As the discussion noted, these empirical findings are new, and they remain largely unexplained in the broader literature. This article’s findings indicate that further investigation is required of the reasons for poor rural access to medicines, including the different organisation and performance of distribution channels used by local producers and by importers, and hence of the better performance of local producers in reaching rural consumers identified here.

Endnotes

aSource: interviews forming part of unpublished research in Tanzania by Mackintosh and Mujinja for UNITAID 2010.

bSee http://www.haiweb.org/medicineprices/ for methods, survey reports and publications from this cross-country data collection exercise.

cOral rehydration salts (ORS) were included in the 2009 tracer medicines list but not in the 2006 survey; to allow systematic comparison of the two years, we have dropped ORS from the data as presented, leaving 40 tracer medicines. The Additional file 1: Table S1 in the web appendix lists the tracer medicines and their uses.

dA fourth region was included in 2009; this was dropped from analysis of the 2009 data to allow systematic comparison of the two years.

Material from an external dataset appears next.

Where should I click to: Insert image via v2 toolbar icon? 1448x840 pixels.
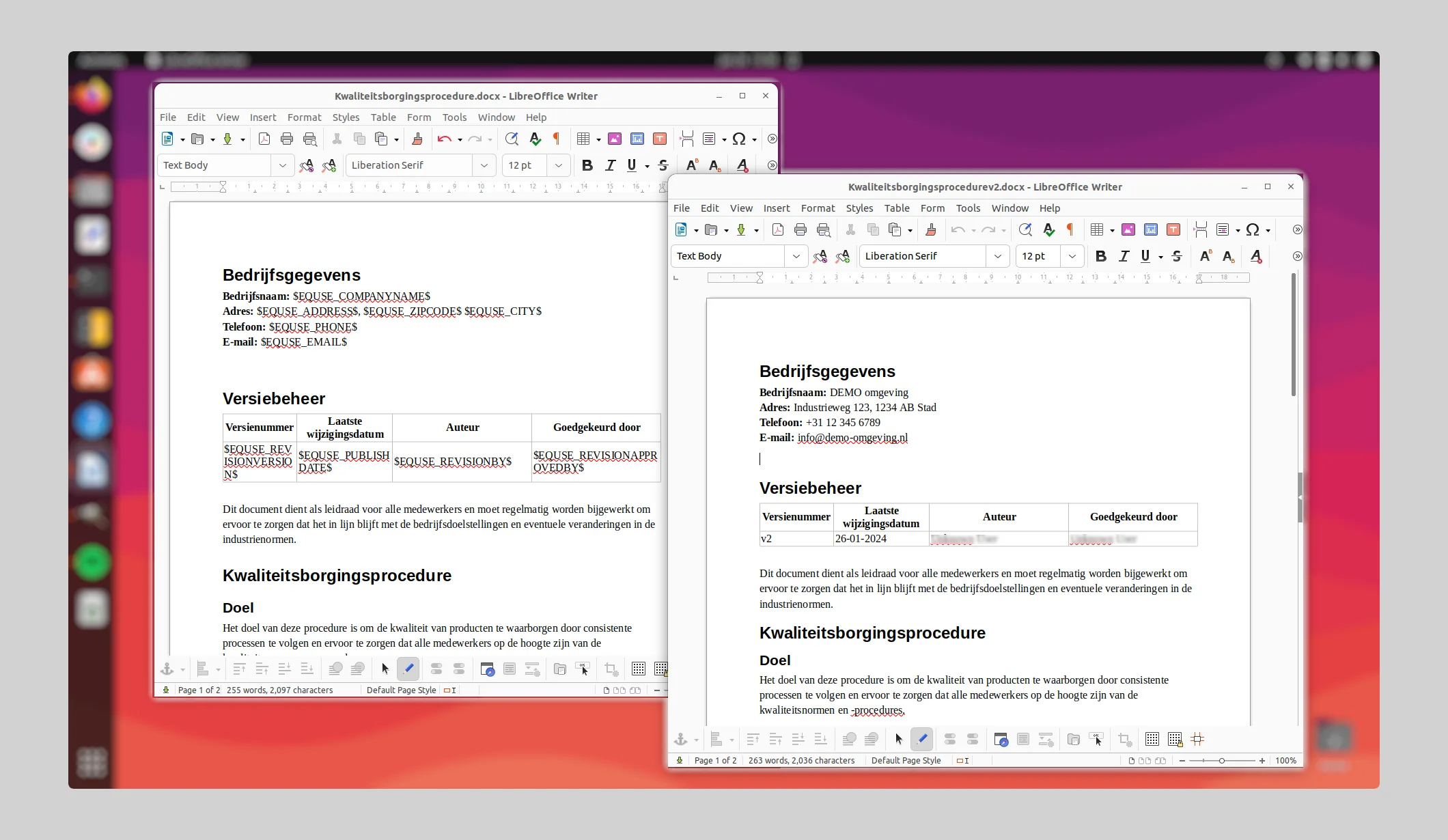tap(1128, 230)
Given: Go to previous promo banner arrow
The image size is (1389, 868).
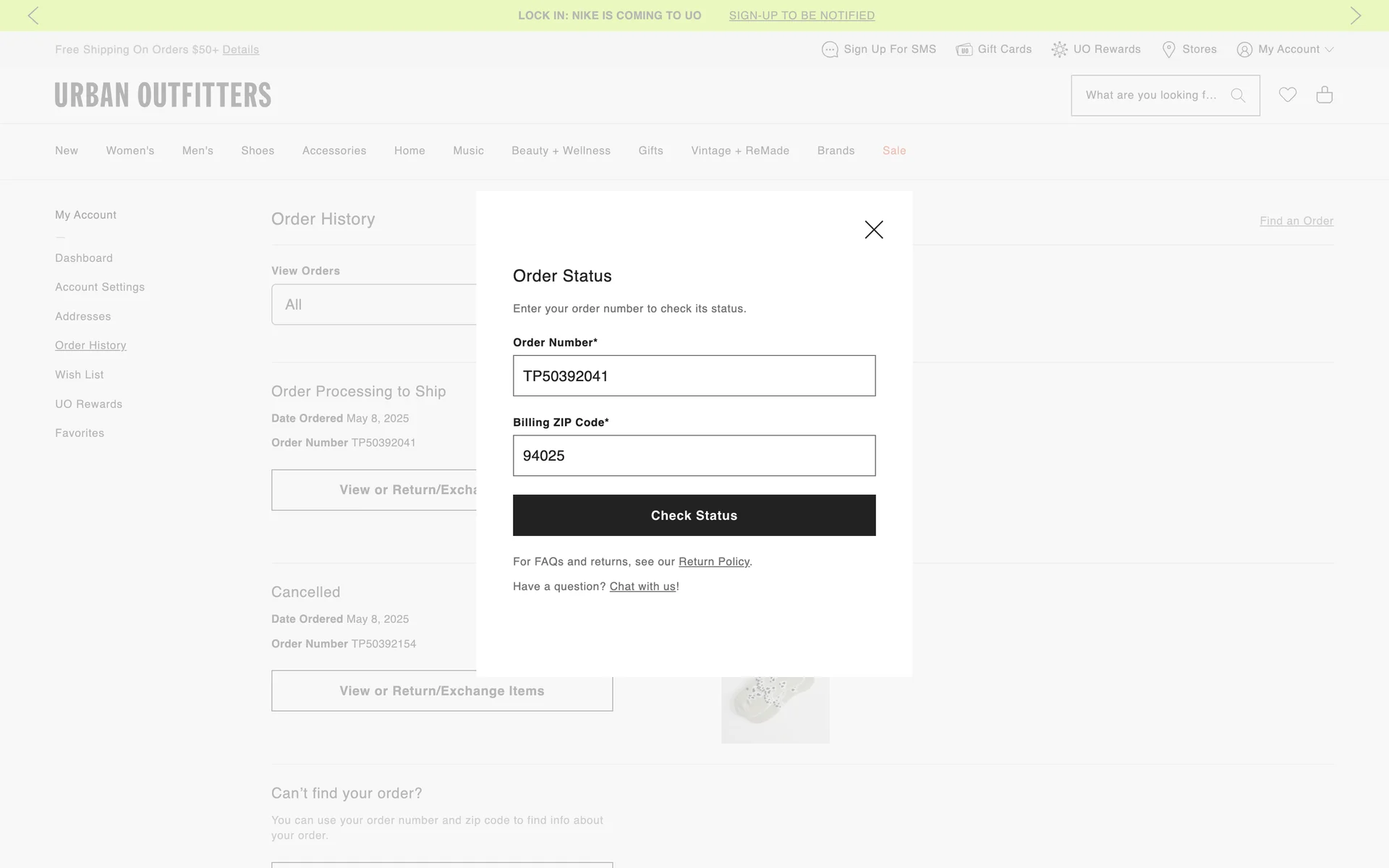Looking at the screenshot, I should tap(33, 15).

e'Non-governmental Action to Improve the Access of the Poor to Good Quality Low Cost Drugs’ 2006-8, funded by the UK ESRC. See acknowledgements. The full research report (2009), and project publications, are available at http://www.esrc.ac.uk/my-esrc/grants/RES-155-25-0046/read

fUnpublished report to UNITAID by Mackintosh and Mujinja with Justin-Temu, entitled 'Interactions between Global Policy and Local Markets and Production of Medicines: a case study in Tanzania’ 2011.

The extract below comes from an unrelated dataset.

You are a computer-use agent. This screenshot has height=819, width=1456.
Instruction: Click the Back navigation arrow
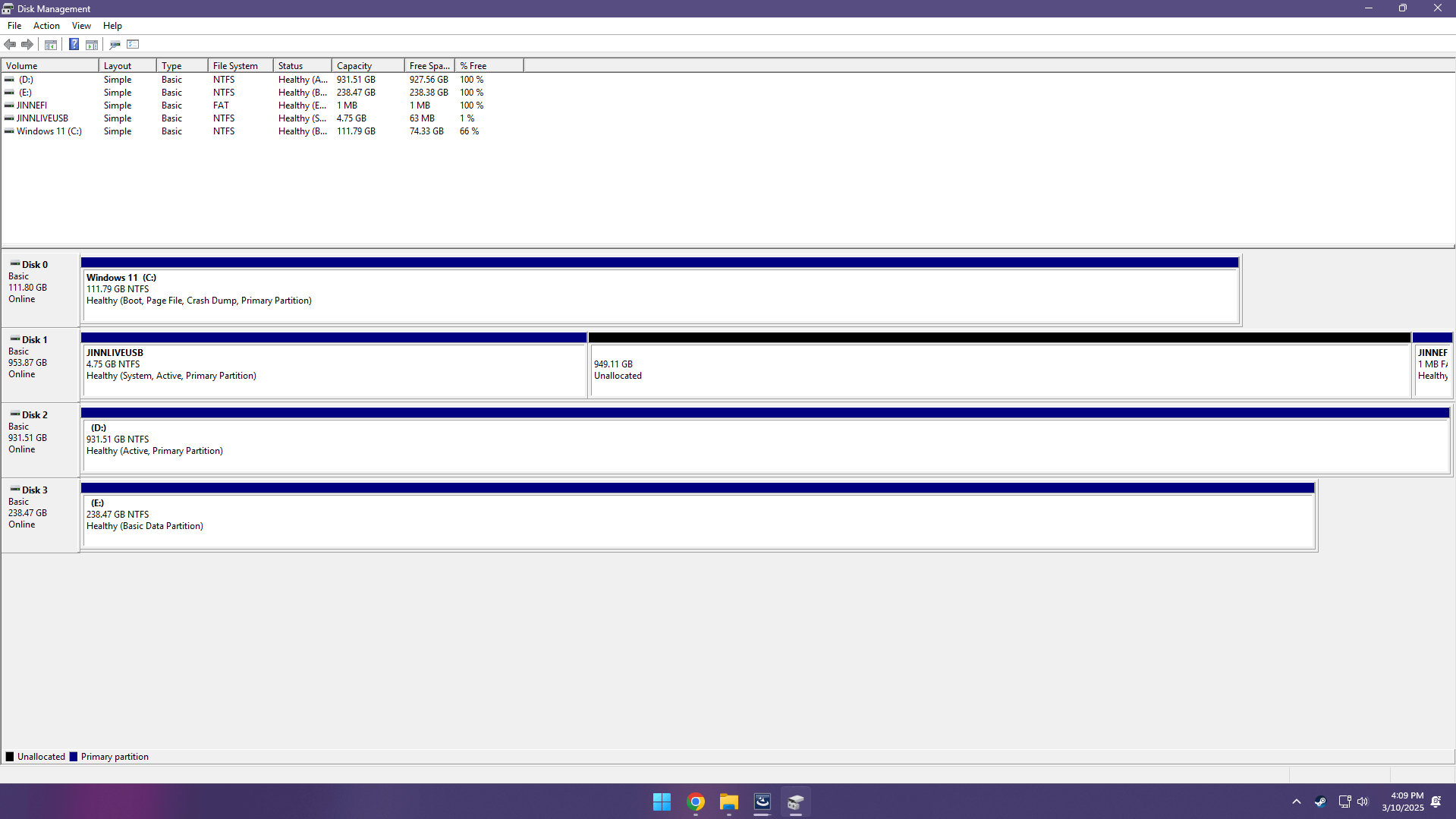(x=10, y=44)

gA search for “urban bias” in Pubmed produced 56 references, including [40] on NGOs and [41] among many on health workers; also [42] on HIV treatment; searches did not find other assessments of the type in this paper on medicines distribution.

hThe WHO/HAI datasets do not appear to have been systematically analysed for rural vs. urban disadvantage: in cross-country and summary publications; this is not a theme discussed, for example, in [12] or [43, 44]; individual country reports such as [35, 36] however do report this divergence.

iThe last row in Table 1, and in the subsequent tables, shows the results of the tests for the difference between two proportions under the null-hypothesis that the difference is zero. The relevant test statistic is the z-test, based on the normal distribution. The results in Table 1 show the computed value of the z-test statistic and its probability value.

jThis hypothesis was suggested by a Tanzanian official at a presentation of an early draft of these findings.

kInterview by Mujinja and Mackintosh 2010.

lUnpublished data from the study cited in footnote e.

mUnpublished data from the study cited in footnote e.

nInterview by Mujinja and Mackintosh 2010.

oSee http://www.msh.org/news-events/news/accredited-drug-dispensing-outlets-in-tanzania-an-example-of-successful-private

pInterview by Mujinja and Mackintosh 2010.

qSee also [45].

rA referee suggested that different patterns of burden of disease in urban and rural areas [46] might provide a further explanation of this finding. These disease burden differences have been narrowing in Tanzania [46]. However the fact that our urban bias finding holds across our whole data set suggests these differences may not be a key explanatory variable.